An outline of the idea behind Time magazine, which struggles for relevance in the endless news cycle of the Internet age, from “Untimely,” Jill Lepore’s smart 2010 New Yorker article about the feud between glossy Goliaths Henry Luce and Harold Ross:

Time is an artifact of the Age of Efficiency. Americans, Luce and Hadden believed, were too busy to read the newspaper. The New York Times was ‘unreadable,’ too dense, too dull. Time would be everything, abridged: a week’s worth of news in twenty-odd pages that could be read in an hour. An early bid for subscribers read ‘Take TIME: It’s Brief.’ Each issue was to contain about a hundred articles, none more than four hundred words long.
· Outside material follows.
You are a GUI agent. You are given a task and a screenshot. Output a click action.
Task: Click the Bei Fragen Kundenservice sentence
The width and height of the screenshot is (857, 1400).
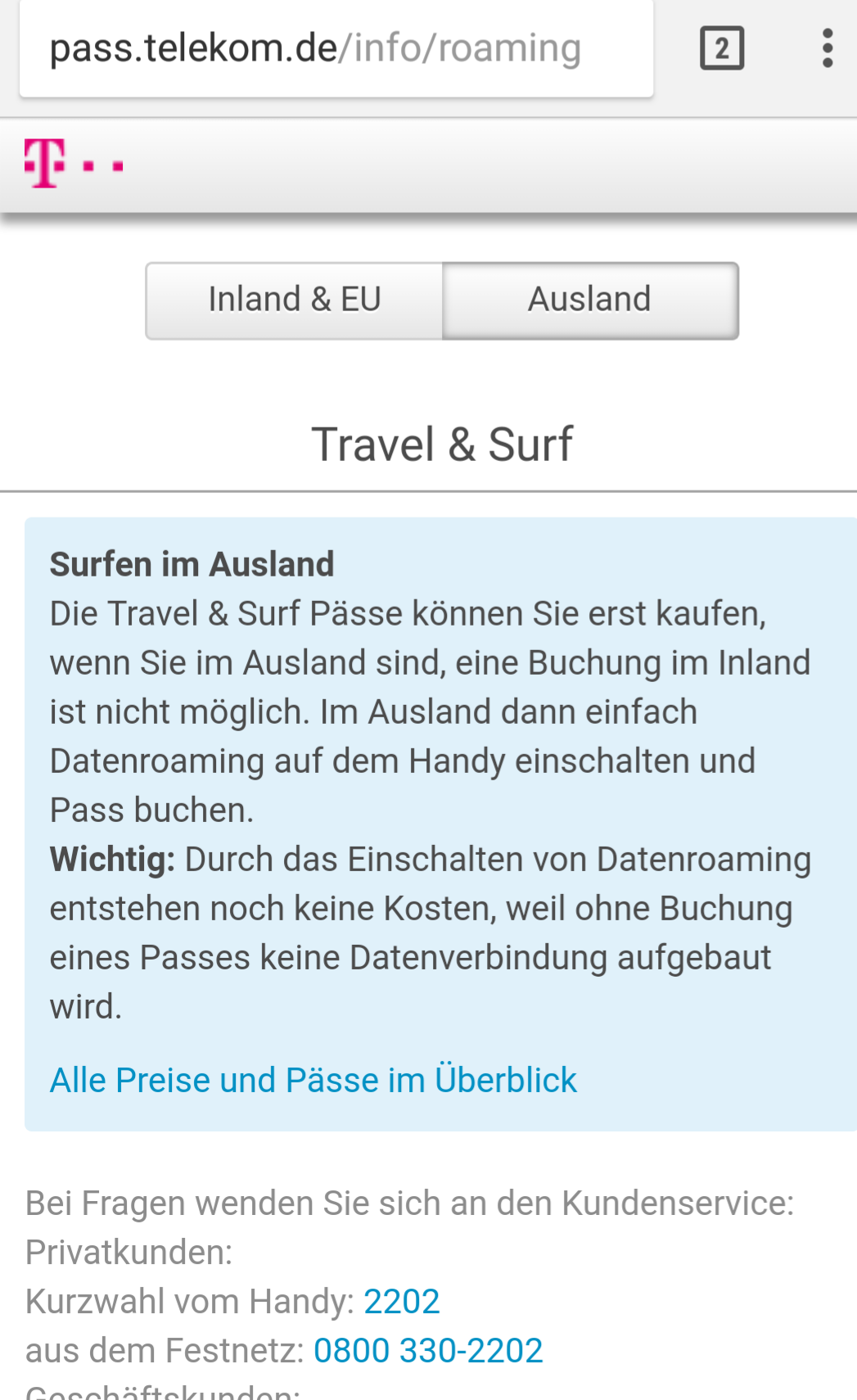point(409,1204)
Luce and Hadden put together dummy issues by cutting sentences out of seven days’ worth of newspapers and pasting them onto pages. At first, Time was a kind of assembly-line news, manufactured in a Taylorized shop. But they wanted it to be more than a “digest” (the word has something alimentary in common with what’s now called a “feed”). They sorted the news into categories—National Affairs, Foreign Affairs, The Arts, Sport—which, amazingly, hadn’t been done before, or not nearly as crisply. ‘The one great thing was simplification,” Luce said. “Simplification by organization, simplification by condensation, and also simplification by just being damn well simple.’ The Simplified Spelling Board, endorsed by Theodore Roosevelt, had excised the extra ‘e’ from ‘abridgement.’ Turning the Times into Time saved a letter right there. No wasted letters, no wasted thought. As Luce and Hadden explained in the magazine’s prospectus, ‘TIME is interested—not in how much it includes between its covers—but in HOW MUCH IT GETS OFF ITS PAGES INTO THE MINDS OF ITS READERS.’” (Thanks Longform.)